Nur noch jeder Fünfte handelt an der Börse
publiziert: Samstag, 25. Nov 2006 / 21:52 Uhr / aktualisiert: Samstag, 25. Nov 2006 / 22:21 Uhr

Zürich - Privatanleger in der Schweiz sind nicht mehr in Champagnerlaune. Trotz guter Börsenjahre handelt laut einer Studie nur noch jeder Fünfte mit Aktien.

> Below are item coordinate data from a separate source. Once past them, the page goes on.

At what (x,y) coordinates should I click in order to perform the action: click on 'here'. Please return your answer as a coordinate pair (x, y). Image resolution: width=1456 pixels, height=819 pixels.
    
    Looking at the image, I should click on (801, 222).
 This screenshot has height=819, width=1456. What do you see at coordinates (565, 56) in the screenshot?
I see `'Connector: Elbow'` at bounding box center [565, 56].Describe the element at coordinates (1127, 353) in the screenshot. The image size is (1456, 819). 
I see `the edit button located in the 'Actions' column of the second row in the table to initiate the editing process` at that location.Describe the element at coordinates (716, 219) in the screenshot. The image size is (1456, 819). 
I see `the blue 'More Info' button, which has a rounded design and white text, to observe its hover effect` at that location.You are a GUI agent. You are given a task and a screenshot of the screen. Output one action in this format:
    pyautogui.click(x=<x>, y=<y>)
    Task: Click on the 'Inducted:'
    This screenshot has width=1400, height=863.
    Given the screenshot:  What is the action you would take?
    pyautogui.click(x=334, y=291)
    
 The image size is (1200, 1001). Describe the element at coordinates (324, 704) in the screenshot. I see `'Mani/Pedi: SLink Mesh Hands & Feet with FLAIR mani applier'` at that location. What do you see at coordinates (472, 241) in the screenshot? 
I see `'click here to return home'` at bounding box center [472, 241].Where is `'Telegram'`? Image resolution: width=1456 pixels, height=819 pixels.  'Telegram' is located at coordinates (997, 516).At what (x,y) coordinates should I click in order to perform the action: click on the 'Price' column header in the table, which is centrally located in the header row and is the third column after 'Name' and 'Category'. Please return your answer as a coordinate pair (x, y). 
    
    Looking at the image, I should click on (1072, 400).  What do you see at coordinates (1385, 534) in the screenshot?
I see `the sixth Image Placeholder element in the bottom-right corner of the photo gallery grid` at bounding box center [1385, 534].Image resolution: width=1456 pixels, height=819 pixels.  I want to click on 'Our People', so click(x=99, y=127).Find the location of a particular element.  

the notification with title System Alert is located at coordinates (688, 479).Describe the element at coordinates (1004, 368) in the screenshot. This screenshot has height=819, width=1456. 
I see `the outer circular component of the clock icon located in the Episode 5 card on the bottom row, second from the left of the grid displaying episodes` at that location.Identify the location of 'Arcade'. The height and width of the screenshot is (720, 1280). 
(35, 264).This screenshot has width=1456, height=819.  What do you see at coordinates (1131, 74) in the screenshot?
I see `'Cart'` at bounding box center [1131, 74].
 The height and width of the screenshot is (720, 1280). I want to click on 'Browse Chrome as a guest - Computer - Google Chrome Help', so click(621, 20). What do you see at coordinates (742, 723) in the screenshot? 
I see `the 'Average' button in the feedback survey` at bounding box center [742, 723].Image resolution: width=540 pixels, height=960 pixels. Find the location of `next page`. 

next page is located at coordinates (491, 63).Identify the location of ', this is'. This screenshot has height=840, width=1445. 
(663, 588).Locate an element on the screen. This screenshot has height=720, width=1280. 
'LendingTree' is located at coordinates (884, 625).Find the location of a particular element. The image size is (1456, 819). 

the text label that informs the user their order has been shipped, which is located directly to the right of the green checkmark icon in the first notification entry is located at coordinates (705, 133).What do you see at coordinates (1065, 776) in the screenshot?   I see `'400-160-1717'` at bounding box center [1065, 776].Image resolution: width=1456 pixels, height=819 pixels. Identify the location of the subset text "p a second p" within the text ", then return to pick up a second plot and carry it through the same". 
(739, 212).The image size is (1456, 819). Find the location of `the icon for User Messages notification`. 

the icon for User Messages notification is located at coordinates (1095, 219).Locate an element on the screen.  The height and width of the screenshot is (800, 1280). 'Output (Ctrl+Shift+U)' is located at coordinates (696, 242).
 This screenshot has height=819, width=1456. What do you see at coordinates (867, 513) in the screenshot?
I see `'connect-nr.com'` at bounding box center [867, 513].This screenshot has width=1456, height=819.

Die Ausweitung des Marktes dürfte auf die Kosten alter Investoren gehen.
Die Ausweitung des Marktes dürfte auf die Kosten alter Investoren gehen.
Vor sechs Jahren war es noch jeder Dritte. Das Vertrauen der breiten Masse der Anleger in die Börsenmärkte ist noch nicht zurückgekehrt, wie eine am Donnerstag veröffentlichte Studie des Institutes für schweizerisches Bankenwesen der Universität Zürich zeigt. Die Studie ist zum vierten Mal durchgeführt worden.

Schweizer Aktienindizes bewegen sich zurzeit wieder auf Höchstständen, dennoch verharrt der Anteil der Aktienbesitzer auf dem Stand von 2004, heisst es. Diese gelte auch für die Besitzerinnen und Besitzer von Anlagefonds.

Die geplatzte Internet-Blase und verschiedene Unternehmensskandale hätten Spuren hinterlassen, wird Studienleiter Teodoro D. Cocca in einer Mitteilung zitiert.

In Schweizer Unternehmen investiert

Privatanleger in der Schweiz sind vorsichtiger geworden. Und sie kaufen vorzugsweise Aktien von Schweizer Unternehmen. Im Vergleich 2004 habe sich die Heimmarktorientierung nochmals deutlich akzentuiert, heisst es. Dies sei vor dem Hintergrund eines sich entwickelnden europäischen Kapitalmarktes erstaunlich.

Aus der Sicht der Autoren sind Schweizer Aktien aber kein Garant für Sicherheit und Kontrollierbarkeit. Wie das Jahr 2002 schmerzlich gezeigt habe, könnten auch schweizerische Blue-Chips innerhalb weniger Wochen mehr als die Hälfte ihres Wertes verlieren.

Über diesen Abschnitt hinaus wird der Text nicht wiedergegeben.